По субботам и воскресеньям Лена старалась спать подольше; понимала, что сон не кино, не повторяется, но все же таилась в сердце надежда: вот увидит она лицо брата, а потом случайно встретит его на улице. Когда она поменьше была и после детского дома поступила в механический техникум, то допоздна ходила по улицам, бродила возле вокзалов и иногда до того настырно пялила глаза на парней, что они начинали заигрывать; воспитанная в суровой детдомовской среде, Лена отвечала какой-нибудь дерзостью и убегала, спиной чувствуя удивленные или циничные взгляды.
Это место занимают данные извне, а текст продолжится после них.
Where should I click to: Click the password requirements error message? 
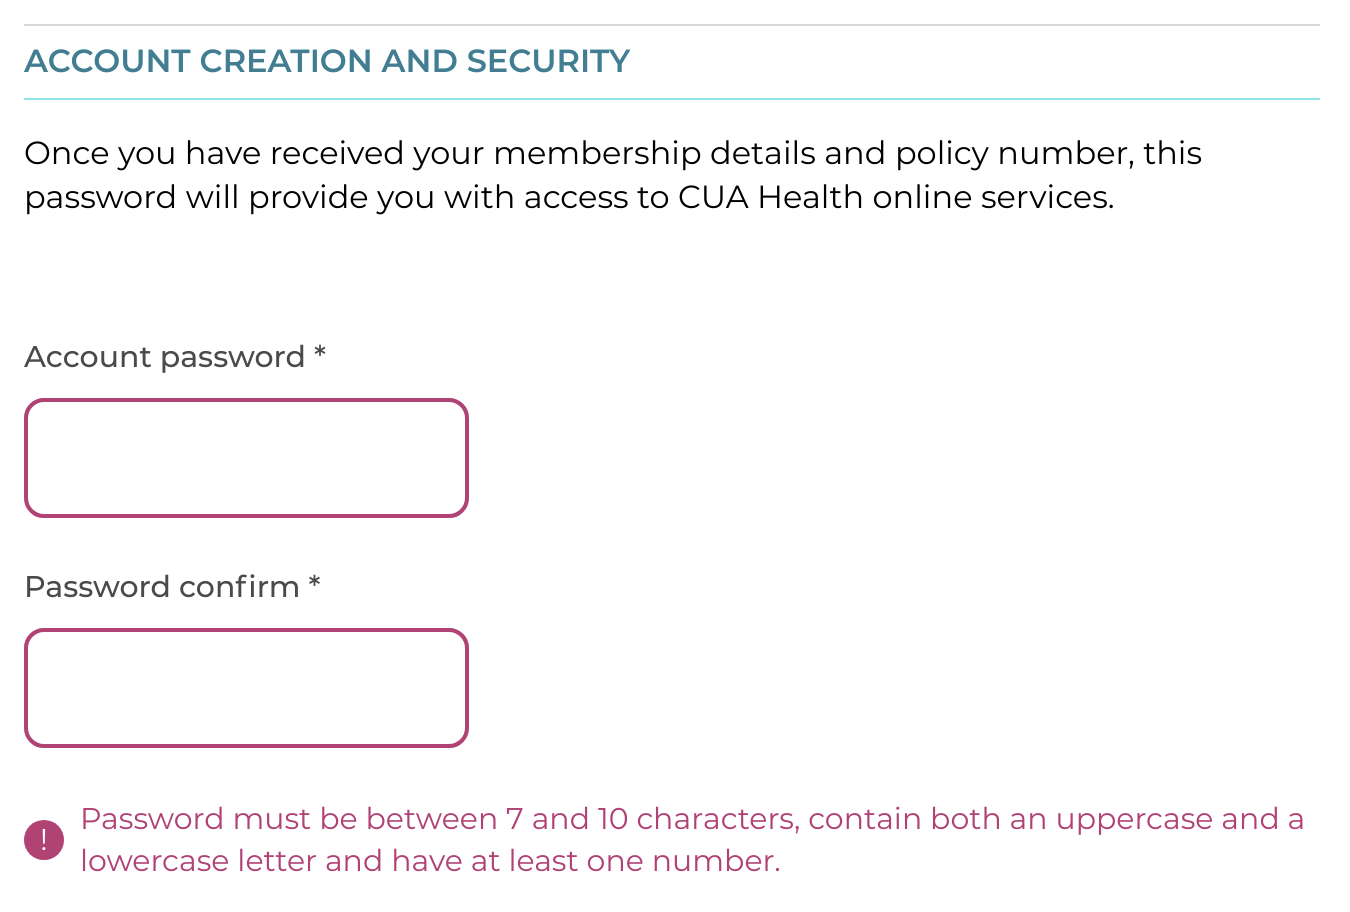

И не могла она объяснить подругам, почему вечера напролет пишет письма в разные города, все ищет брата, вместо того чтобы пойти с парнем на танцы или в кино. Природа ни фигурой, ни мягким женским обаянием ее не обидела, правда, характер был жестковат, но это уж наложила свои краски сиротская жизнь, в которой ей приходилось рассчитывать лишь на себя да на добрых посторонних людей. Подруги ей сочувствовали, только им, выросшим в непрочных, но все же семьях, знавшим хотя бы мать, понять Лену было так же трудно, как сопережить чужое горе, если ты своего не испытал.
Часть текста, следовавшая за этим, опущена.